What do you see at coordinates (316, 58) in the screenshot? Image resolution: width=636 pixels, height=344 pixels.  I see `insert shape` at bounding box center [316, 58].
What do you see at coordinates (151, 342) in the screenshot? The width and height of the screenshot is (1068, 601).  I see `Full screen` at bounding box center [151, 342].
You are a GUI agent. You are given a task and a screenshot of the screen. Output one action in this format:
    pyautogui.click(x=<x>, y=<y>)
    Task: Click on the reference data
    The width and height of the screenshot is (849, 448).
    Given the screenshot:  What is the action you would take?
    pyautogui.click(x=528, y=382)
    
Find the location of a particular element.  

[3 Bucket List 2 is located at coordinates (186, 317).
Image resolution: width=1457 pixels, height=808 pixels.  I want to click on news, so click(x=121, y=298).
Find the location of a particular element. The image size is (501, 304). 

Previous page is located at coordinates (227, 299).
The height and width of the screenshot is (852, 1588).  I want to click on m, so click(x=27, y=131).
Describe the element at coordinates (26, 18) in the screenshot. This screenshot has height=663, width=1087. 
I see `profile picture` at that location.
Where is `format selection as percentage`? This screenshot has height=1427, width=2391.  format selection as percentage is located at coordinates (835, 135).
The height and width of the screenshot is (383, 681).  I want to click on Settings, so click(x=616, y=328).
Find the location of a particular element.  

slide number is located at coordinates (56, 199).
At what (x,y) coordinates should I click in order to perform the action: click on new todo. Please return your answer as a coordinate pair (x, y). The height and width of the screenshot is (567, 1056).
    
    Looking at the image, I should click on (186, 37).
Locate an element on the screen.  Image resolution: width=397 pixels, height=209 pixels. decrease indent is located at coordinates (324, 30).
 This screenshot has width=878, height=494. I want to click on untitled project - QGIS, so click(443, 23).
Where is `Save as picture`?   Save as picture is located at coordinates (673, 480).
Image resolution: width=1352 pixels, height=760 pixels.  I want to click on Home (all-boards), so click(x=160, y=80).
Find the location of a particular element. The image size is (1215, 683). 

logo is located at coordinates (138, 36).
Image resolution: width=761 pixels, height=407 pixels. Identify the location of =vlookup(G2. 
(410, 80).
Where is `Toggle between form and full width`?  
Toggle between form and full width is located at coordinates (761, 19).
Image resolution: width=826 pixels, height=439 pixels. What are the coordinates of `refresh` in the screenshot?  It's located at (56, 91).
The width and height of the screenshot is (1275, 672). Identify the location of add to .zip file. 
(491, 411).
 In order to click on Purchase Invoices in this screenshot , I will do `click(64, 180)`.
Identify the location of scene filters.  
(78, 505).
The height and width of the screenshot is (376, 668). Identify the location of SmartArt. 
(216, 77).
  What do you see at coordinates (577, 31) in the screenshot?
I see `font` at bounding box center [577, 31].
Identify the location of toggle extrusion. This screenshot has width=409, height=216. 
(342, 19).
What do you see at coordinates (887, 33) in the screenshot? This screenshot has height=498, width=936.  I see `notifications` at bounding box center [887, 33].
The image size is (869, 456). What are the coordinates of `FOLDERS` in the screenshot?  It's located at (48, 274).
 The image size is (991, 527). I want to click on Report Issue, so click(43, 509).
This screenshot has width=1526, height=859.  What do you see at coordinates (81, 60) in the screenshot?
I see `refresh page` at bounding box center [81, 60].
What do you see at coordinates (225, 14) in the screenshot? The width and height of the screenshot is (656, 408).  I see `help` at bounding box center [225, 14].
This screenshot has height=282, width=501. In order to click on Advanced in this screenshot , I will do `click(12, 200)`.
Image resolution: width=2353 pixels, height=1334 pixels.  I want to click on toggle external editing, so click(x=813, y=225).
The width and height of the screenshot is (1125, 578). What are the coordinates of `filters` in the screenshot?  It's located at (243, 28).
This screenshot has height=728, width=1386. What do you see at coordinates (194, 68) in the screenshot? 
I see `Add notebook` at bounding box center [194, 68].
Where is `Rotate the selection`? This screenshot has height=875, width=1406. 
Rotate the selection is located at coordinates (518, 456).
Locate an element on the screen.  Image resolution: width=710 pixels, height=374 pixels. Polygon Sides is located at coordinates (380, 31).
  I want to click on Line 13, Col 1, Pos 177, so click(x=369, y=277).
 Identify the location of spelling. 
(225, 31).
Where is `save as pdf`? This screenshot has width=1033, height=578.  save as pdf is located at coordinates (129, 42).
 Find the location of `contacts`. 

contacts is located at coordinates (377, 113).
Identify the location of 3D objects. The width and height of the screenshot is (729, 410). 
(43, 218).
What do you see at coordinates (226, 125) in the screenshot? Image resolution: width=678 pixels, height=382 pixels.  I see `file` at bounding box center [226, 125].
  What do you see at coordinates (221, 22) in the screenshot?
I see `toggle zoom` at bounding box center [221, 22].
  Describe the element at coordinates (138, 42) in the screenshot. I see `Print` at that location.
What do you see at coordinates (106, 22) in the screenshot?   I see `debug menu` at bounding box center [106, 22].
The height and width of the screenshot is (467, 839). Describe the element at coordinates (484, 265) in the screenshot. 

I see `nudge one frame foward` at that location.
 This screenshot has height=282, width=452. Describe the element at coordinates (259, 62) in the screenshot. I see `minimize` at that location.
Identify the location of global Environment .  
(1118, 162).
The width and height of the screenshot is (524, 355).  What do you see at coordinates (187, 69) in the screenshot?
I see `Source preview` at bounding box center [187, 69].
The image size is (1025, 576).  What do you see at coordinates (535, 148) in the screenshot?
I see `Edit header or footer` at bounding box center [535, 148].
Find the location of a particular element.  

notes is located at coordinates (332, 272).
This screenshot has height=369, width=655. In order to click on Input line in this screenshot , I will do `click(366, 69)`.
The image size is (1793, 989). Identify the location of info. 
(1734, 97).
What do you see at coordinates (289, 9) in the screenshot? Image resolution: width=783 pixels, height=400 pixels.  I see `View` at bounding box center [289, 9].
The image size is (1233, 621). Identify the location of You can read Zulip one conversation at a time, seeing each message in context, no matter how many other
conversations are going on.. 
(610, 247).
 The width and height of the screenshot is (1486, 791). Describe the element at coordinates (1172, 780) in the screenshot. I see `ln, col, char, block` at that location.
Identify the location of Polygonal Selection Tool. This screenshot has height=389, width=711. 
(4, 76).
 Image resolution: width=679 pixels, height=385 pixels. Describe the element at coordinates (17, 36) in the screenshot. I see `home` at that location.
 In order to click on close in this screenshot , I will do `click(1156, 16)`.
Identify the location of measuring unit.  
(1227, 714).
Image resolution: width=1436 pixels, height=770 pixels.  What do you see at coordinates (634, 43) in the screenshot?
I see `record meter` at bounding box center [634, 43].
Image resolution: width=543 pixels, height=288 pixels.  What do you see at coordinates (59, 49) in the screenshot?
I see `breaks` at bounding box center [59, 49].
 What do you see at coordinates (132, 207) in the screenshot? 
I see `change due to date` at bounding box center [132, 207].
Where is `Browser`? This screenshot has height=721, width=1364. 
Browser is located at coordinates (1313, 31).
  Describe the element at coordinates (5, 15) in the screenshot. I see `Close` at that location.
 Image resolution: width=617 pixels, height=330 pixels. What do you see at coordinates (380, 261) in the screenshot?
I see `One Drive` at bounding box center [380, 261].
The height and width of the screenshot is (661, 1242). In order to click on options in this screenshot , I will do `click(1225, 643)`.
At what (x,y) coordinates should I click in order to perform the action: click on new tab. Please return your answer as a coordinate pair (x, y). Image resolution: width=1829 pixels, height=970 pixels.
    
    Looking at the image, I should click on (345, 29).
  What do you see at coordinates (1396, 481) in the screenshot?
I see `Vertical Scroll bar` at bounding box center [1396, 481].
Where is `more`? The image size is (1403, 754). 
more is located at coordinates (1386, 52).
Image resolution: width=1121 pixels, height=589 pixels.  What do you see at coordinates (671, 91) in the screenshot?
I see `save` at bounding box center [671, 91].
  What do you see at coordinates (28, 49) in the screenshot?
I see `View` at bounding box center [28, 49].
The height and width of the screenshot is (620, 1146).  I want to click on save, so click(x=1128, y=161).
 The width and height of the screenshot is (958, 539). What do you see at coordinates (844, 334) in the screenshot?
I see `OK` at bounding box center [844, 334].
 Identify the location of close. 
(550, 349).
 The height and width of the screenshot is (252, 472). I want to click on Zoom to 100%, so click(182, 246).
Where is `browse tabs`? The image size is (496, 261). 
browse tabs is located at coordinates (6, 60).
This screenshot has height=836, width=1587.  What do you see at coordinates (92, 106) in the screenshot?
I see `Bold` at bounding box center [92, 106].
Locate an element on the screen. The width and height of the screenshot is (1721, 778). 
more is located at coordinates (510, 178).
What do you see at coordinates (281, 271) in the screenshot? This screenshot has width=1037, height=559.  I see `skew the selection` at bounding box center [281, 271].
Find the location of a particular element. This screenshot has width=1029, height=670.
● ● ● ● ● ● ●
To be done:
Write out the items that run from the line containing "Identify the location of close." through the end of the items, both ends included, exactly as they appear.

Full response:
 Identify the location of close. 
(550, 349).
 The height and width of the screenshot is (252, 472). I want to click on Zoom to 100%, so click(182, 246).
Where is `browse tabs`? The image size is (496, 261). 
browse tabs is located at coordinates (6, 60).
This screenshot has height=836, width=1587.  What do you see at coordinates (92, 106) in the screenshot?
I see `Bold` at bounding box center [92, 106].
Locate an element on the screen. The width and height of the screenshot is (1721, 778). 
more is located at coordinates (510, 178).
What do you see at coordinates (281, 271) in the screenshot? This screenshot has width=1037, height=559.  I see `skew the selection` at bounding box center [281, 271].
Find the location of a particular element. This screenshot has width=1029, height=670.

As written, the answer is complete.